By the way, growing organs in the laboratory can keep us not only healthy, but also well-fed. A similar approach is used to create artificial meat. To do this, scientists first make a skeleton for muscle fibers from gelatin, after which they "spray" young muscle cells on it. These cells germinate into the framework and at some point replace gelatin. As a result, the most real muscle fibers are formed, repeating in their shape the original gelatin framework. Recently , large businesses have become actively interested in artificial meat cultivation technologies . For example, in 2020, KFC signed an agreement with the Russian 3D Bioprinting Solutions laboratory to develop 3D printing technology for chicken nuggets. It is quite possible that thanks to cellular technologies, killing animals for food will soon be a thing of the past: the same delicious and fresh meat steak can be easily printed on a 3D printer.

The second way to create a new organ for a person is to grow it in an animal, for example, in a pig. To do this, they take a pig embryo and introduce a certain mutation, as a result of which the animal cannot develop one specific organ, say the pancreas. A pig cannot survive without a pancreas, so such an embryo will simply die. But if you add human iPS cells to it, they can give rise to the pancreas. As a result, a pig will grow up, in which the entire pancreas will be built from human cells. It remains only to cut out this organ and transplant it to the patient. 

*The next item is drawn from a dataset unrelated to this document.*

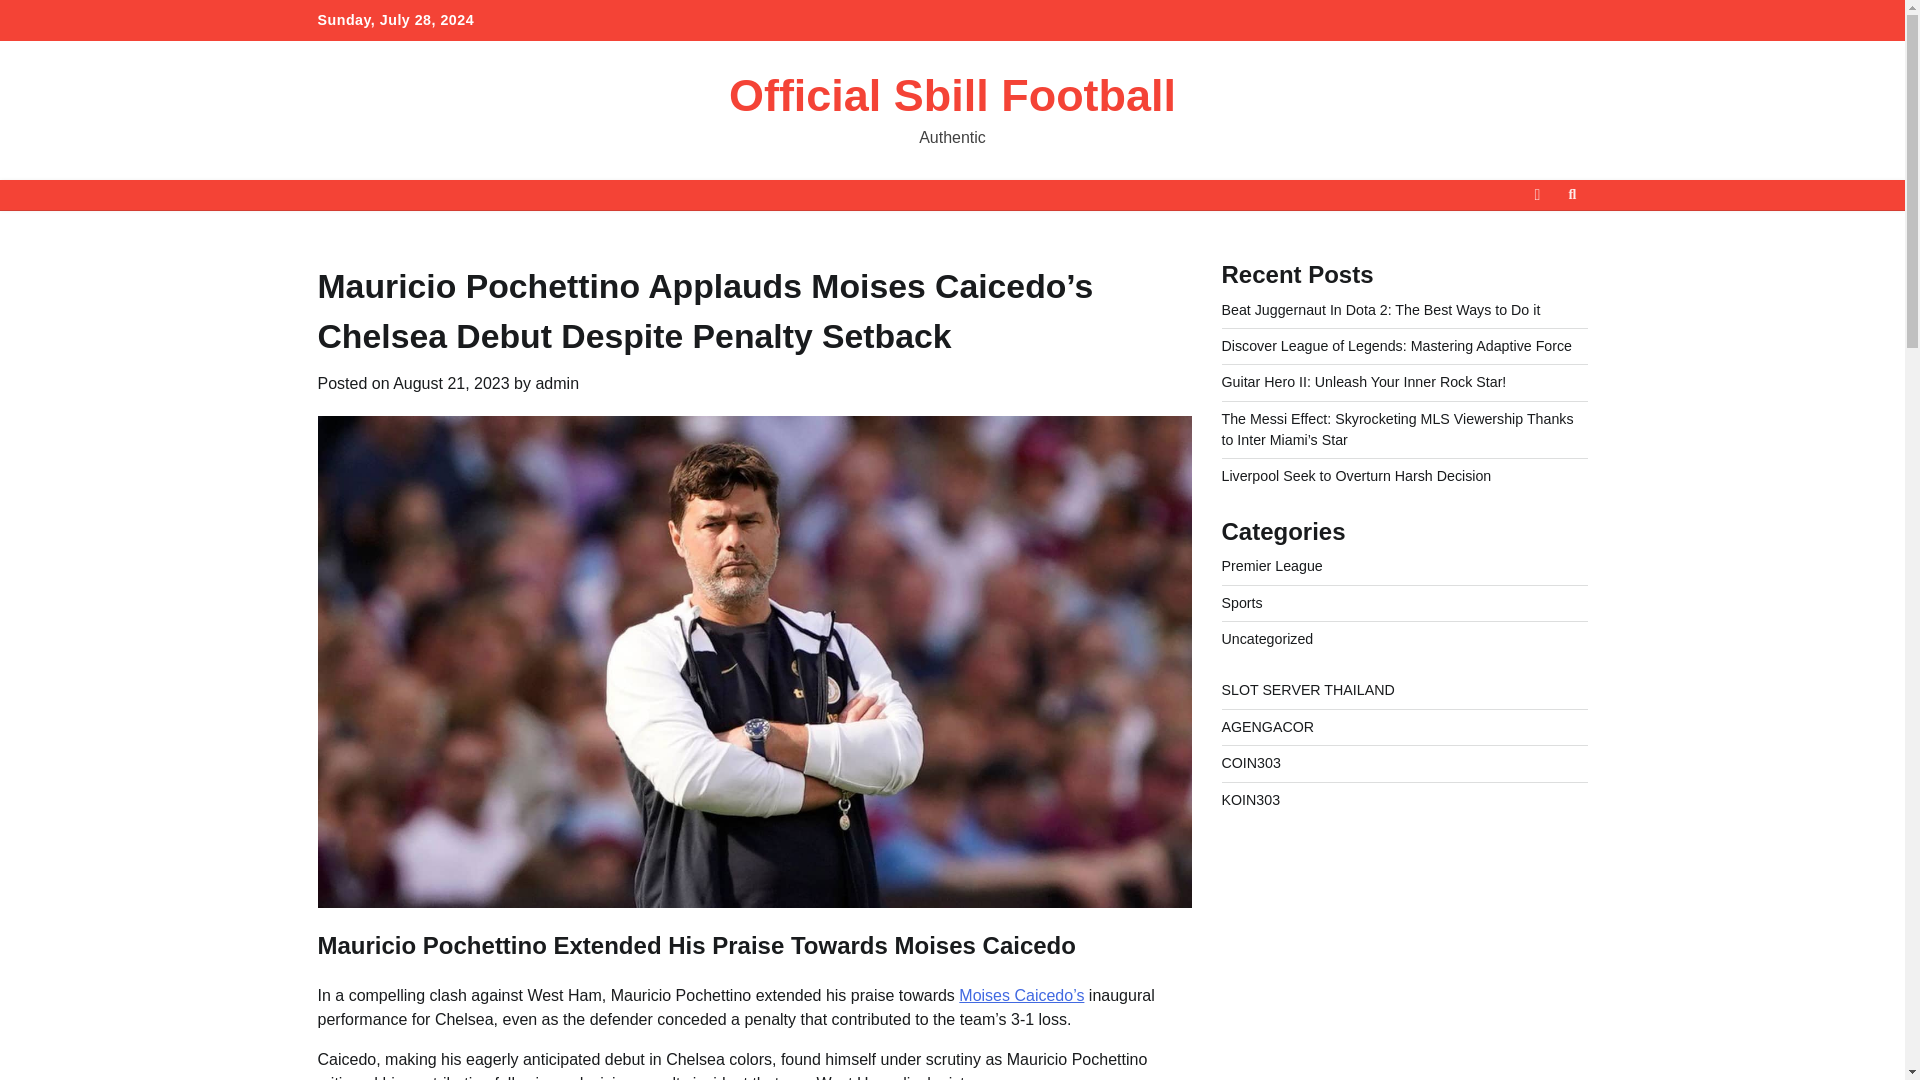 The image size is (1920, 1080). Describe the element at coordinates (1364, 381) in the screenshot. I see `Guitar Hero II: Unleash Your Inner Rock Star!` at that location.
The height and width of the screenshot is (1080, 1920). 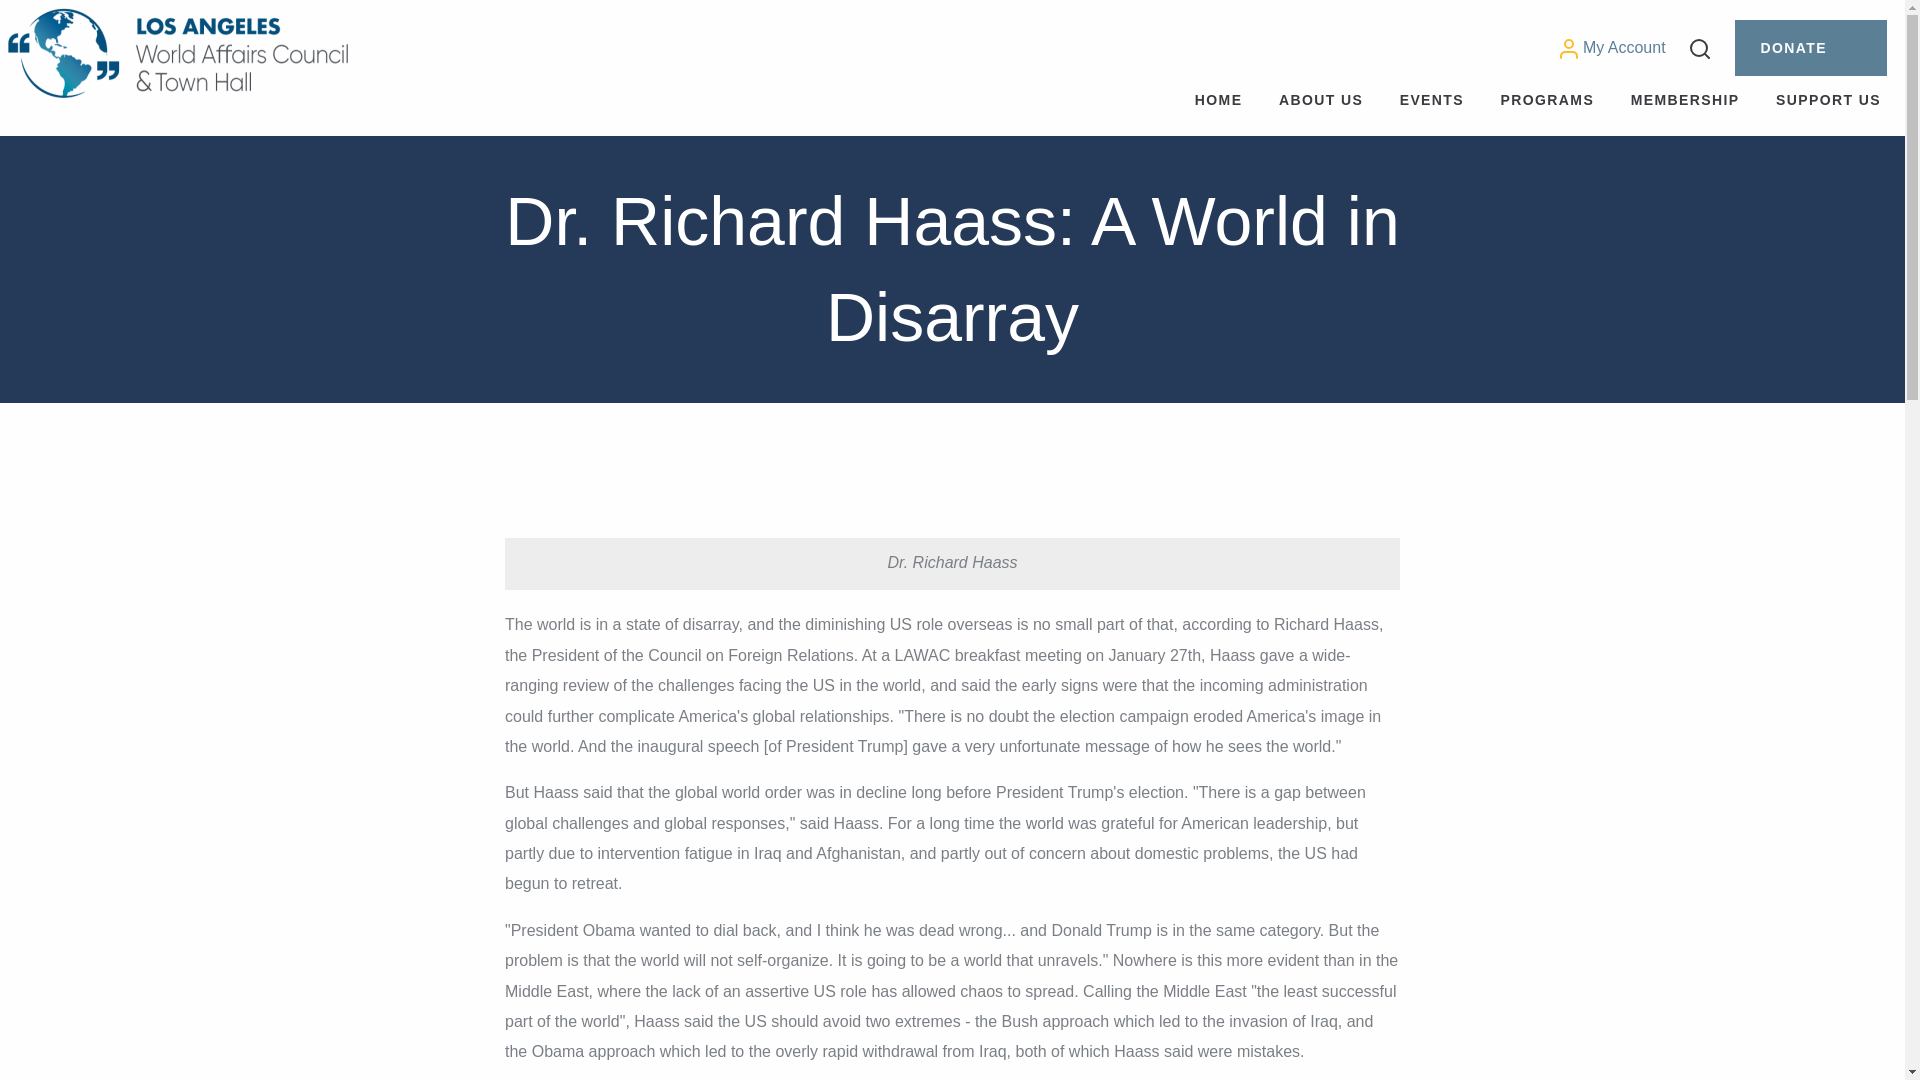 I want to click on EVENTS, so click(x=1432, y=100).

With the help of this technology, it has already been possible to grow the pancreas of rats in mice, and the pancreas of mice in rats. Unfortunately, growing a human organ in a pig turned out to be a much more difficult task. The fact is that human cells do not take root well in a pig embryo: contrary to a well-known misconception, a pig is genetically quite different from a human. Monkeys are another matter. And indeed, in the macaque embryo, human cells took root much better.

Is it possible to restore nerves with the help of cellular technologies?

As part of Sinclair's already mentioned work, another interesting experiment was conducted: Yamanaki factors were injected into the eyes of mice that had previously cut the optic nerve directly connecting the eye to the brain. Thanks to iPS technology, the nerve began to grow, regeneration was observed. If it is possible to transfer this approach to a person, it will allow treating many neurological diseases — for example, restoring activity to paralyzed people. Currently, exoskeletons are being developed for such people so that they can move artificial limbs. The use of iPS technology could give patients the opportunity to control their hands and feet again.

When will such technologies become a real practice?

It is difficult to name the exact dates. Even when it comes to more or less simple technologies, say medicines, their clinical trials on humans usually take about 7-10 years. When we talk about such complex approaches as cell therapy and genetic engineering, it becomes extremely difficult to predict something.

On the other hand, we already see how these technologies are tightly integrated into our lives. The Sputnik V vaccine, which saves us from the SARS-CoV-2 coronavirus, is actually an example of gene therapy and, in a technological sense, does not differ much from the method of rejuvenation of the body with the help of a virus carrying Yamanaki factors — the difference is only in the ratio of benefit and risk.

The technology of growing young cells in the laboratory is not very risky, since the most difficult part of this process is carried out outside the patient's body. Clinical trials of this approach for the treatment of certain diseases are already underway, which means that it may well enter medical practice within the next 10 years. On the other hand, systemic rejuvenation of healthy people with the help of Yamanaka factors is associated with a much greater risk. I don't think we should expect widespread preventive use of this technology in the next 10-15 years. Although I'll be only too glad to be wrong.